Science

Imperial mathematician receives grant to formalise theorems with AI

The goal is to create a robust resource for future research

Professor Kevin Buzzard of Imperial’s Department of Mathematics has been awarded a two-year grant from the AI for Math Fund. This will allow him to establish a research group focused on formalising advanced mathematics.

The fund was launched by Renaissance Philanthropy and XTX Markets with an initial commitment of $9 million to support work at the convergence of mathematics and artificial intelligence. Buzzard’s project will create a public dataset by encoding research level theorems into formal languages such as Lean. Four postgraduate researchers will join the group.

Buzzard noted that current AI systems are tested mainly on International Mathematical Olympiad problems or undergraduate material. “These are problems which humans already know how to solve,” he said. “If we want to make machines which can help humans and accelerate mathematics, we definitely need them to be able to understand what’s going on at the boundary of modern research.”

Professor Kevin Buzzard Thomas Angus for Imperial College London

A central aim of the project is to address the problem of AI “hallucinations,” where models generate plausible but incorrect arguments. “Within the context of mathematics Lean is a potential solution,” Buzzard explained. “Our work will create a super-hard dataset of challenges of this nature; if a machine can translate the proofs into Lean given only the statements, then we have digitised the paper, we have checked it for errors, and we are on the way to developing a tool which can help humans referee maths papers.”
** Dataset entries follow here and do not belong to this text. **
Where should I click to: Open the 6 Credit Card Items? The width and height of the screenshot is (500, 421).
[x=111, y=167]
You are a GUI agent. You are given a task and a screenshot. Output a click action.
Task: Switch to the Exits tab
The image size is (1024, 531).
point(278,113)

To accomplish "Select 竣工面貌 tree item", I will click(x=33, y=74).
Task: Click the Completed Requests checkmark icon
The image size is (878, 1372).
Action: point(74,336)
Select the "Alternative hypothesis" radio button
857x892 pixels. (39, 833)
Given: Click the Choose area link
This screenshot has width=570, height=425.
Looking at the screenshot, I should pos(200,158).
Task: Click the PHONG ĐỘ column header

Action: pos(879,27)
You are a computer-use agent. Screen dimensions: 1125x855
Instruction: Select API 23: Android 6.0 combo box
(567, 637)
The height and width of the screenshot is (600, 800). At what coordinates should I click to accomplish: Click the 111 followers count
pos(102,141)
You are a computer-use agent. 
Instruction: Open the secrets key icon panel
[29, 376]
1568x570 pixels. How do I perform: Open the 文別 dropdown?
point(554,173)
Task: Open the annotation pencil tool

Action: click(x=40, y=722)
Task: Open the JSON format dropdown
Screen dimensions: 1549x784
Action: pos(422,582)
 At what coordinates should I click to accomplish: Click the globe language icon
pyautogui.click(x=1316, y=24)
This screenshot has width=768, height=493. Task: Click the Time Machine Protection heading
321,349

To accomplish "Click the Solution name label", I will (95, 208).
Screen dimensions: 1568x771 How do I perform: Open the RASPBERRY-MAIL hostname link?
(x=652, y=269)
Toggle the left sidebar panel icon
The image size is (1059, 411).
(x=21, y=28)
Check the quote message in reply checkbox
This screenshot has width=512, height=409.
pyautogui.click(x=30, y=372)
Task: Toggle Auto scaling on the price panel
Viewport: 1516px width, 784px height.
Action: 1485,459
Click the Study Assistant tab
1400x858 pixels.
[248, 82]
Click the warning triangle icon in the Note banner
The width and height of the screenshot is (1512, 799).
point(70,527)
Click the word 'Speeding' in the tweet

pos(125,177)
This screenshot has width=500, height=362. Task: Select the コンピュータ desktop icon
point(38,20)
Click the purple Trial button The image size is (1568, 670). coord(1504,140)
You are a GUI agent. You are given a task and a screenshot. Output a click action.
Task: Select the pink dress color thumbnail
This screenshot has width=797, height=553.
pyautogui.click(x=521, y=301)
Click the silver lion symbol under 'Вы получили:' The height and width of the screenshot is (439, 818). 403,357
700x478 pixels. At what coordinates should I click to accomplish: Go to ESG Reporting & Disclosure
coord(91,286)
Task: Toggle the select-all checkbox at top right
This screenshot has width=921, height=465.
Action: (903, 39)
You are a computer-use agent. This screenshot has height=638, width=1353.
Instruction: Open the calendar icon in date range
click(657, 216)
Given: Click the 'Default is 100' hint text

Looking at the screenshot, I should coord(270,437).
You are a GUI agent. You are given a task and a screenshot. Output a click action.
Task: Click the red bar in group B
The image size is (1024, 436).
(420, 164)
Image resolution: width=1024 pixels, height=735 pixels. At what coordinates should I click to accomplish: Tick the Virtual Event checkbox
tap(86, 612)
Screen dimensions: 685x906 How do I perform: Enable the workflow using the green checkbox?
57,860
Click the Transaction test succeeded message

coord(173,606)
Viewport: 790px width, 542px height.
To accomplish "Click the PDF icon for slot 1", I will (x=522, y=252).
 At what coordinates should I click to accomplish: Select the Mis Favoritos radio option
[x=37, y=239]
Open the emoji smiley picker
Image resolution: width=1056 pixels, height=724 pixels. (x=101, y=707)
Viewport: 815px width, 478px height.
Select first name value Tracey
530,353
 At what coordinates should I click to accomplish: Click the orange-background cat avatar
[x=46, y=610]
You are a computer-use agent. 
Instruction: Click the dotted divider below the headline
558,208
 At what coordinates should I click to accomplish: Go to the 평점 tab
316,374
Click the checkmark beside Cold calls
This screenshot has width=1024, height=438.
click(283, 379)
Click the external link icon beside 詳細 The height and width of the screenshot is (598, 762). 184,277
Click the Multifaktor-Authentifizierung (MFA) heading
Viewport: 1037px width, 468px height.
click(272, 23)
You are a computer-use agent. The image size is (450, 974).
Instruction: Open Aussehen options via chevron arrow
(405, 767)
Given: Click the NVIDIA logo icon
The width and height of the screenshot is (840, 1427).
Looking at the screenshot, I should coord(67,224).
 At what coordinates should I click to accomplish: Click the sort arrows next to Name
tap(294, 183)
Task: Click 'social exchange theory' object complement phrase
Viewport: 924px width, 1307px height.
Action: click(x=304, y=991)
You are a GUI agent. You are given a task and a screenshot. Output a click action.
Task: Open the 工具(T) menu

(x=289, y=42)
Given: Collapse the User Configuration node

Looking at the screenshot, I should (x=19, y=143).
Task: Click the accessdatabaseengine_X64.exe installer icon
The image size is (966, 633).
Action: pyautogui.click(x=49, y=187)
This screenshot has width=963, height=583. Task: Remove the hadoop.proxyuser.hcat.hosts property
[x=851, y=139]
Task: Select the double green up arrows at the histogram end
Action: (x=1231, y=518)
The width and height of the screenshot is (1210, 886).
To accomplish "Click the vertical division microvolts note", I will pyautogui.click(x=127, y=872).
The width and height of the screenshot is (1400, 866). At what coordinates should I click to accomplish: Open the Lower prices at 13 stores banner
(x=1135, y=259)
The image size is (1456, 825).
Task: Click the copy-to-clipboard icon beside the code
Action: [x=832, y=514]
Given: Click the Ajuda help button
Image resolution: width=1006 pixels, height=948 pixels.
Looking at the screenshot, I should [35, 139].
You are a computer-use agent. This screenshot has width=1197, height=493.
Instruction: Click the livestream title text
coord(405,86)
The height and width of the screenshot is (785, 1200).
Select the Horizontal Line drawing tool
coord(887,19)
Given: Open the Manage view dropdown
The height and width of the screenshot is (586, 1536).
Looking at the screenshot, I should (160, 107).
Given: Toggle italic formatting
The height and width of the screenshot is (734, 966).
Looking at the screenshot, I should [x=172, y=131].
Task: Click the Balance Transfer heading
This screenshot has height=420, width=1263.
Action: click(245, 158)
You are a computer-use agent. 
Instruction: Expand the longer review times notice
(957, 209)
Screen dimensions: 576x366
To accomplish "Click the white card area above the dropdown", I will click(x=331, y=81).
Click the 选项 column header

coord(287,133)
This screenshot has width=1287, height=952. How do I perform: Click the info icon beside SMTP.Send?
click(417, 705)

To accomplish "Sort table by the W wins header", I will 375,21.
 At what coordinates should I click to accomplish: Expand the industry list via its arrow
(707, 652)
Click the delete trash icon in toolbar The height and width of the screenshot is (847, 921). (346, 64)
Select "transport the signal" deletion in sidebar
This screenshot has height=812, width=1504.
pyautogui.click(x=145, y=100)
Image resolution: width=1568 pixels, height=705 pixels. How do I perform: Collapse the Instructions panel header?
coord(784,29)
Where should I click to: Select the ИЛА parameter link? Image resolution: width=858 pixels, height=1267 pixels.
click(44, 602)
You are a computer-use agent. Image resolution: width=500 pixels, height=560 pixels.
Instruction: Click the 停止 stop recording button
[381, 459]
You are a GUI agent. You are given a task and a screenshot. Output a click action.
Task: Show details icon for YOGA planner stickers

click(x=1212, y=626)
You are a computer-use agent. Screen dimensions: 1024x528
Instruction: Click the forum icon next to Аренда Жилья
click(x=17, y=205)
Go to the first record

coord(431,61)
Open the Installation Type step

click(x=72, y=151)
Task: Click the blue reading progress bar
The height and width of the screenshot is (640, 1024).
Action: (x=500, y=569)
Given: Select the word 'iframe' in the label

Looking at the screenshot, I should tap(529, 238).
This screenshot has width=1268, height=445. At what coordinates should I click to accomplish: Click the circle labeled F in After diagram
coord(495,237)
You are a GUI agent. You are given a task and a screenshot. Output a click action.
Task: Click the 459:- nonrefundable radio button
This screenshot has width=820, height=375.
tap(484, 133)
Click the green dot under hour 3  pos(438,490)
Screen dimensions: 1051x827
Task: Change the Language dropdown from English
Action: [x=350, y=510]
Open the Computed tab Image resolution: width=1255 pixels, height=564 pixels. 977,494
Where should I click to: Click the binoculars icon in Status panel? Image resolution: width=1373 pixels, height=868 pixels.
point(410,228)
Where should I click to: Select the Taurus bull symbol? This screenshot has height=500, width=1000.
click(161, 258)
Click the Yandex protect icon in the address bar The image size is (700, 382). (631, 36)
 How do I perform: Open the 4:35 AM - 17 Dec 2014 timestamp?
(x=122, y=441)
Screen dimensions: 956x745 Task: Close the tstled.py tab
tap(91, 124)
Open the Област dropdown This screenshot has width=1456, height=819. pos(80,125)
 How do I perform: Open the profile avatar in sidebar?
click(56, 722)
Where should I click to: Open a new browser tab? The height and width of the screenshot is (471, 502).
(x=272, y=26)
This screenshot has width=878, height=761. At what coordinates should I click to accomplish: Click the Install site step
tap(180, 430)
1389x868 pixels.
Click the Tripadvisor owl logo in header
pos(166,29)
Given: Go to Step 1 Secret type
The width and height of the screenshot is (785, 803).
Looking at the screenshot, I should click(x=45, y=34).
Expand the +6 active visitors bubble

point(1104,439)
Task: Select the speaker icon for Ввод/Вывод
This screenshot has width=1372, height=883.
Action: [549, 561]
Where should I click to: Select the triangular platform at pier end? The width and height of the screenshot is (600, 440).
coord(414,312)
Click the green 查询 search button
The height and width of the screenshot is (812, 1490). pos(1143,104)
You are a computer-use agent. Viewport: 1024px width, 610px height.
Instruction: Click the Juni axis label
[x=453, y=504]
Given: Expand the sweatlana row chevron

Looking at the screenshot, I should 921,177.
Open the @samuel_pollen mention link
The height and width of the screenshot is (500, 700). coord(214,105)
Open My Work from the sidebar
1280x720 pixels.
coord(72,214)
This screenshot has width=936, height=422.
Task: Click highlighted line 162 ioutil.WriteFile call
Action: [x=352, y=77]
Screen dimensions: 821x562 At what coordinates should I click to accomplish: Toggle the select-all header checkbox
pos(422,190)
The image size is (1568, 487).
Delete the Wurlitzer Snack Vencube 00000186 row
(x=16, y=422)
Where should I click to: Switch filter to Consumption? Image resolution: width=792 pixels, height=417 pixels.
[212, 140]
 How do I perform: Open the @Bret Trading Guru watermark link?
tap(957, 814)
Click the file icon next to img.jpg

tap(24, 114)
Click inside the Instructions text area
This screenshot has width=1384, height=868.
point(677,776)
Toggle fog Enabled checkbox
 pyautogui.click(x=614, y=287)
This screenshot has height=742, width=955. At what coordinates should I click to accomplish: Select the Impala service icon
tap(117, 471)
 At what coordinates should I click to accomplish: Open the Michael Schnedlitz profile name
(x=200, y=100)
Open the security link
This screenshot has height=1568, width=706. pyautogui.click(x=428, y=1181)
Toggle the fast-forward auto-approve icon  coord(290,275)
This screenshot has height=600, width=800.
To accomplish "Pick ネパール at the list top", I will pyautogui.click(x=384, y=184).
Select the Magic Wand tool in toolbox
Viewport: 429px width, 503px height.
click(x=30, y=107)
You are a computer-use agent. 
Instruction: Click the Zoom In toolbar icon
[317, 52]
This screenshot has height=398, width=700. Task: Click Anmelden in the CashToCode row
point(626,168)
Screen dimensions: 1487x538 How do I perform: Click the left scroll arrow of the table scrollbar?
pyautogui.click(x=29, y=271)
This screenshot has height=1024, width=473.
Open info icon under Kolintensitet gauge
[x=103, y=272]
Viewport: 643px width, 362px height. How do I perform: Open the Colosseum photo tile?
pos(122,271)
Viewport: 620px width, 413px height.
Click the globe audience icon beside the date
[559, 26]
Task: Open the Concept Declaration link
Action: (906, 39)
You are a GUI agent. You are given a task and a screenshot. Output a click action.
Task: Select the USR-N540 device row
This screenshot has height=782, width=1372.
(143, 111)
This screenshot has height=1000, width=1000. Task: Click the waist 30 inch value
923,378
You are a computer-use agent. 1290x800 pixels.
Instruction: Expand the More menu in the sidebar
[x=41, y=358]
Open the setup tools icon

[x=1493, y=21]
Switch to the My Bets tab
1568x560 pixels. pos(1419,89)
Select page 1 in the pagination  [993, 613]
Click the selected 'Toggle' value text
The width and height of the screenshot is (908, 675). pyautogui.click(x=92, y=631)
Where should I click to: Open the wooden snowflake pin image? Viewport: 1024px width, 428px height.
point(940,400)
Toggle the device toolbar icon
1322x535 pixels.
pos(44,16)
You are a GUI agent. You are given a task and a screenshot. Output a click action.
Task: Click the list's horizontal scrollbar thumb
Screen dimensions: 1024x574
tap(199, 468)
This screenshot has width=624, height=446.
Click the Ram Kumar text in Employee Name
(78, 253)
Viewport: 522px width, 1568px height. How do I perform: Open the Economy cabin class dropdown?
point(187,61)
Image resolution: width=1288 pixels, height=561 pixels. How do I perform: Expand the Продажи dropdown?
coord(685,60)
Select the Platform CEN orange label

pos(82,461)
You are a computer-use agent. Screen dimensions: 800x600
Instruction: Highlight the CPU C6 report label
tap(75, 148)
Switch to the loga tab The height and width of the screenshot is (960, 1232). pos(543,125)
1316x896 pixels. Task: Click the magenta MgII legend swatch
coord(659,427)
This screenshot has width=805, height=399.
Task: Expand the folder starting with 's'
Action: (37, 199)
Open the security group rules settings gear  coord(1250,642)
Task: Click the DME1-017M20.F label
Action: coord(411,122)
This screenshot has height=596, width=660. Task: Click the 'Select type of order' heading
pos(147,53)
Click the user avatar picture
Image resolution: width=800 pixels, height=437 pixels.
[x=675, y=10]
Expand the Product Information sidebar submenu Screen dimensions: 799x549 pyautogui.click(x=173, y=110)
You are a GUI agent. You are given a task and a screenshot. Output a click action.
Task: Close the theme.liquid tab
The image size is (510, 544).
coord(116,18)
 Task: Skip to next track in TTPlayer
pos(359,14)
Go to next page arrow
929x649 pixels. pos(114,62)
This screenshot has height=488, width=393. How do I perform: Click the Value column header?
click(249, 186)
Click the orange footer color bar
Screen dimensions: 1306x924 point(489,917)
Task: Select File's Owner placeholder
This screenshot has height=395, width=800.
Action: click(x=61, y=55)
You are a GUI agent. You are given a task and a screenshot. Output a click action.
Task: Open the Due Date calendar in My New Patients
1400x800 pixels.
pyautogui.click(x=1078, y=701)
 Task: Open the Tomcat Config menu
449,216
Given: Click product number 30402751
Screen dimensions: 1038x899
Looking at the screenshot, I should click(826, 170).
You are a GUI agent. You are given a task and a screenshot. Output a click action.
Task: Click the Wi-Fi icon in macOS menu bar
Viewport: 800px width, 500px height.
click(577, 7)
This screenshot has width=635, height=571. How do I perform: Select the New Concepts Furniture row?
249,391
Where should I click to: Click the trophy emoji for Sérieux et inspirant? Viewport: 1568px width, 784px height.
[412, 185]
The group will focus on turning recent theorems into Lean, with humans defining hard mathematical objects and machines tasked with producing the proofs. The team aims to compile a database of at least 100 recent theorems, as well as the definitions they depend on - integrated into Lean’s mathematics library.

Buzzard pointed that the project focuses on strengthening foundations rather than producing new discoveries. “This is about creating a resource that future tools can build on,” he said.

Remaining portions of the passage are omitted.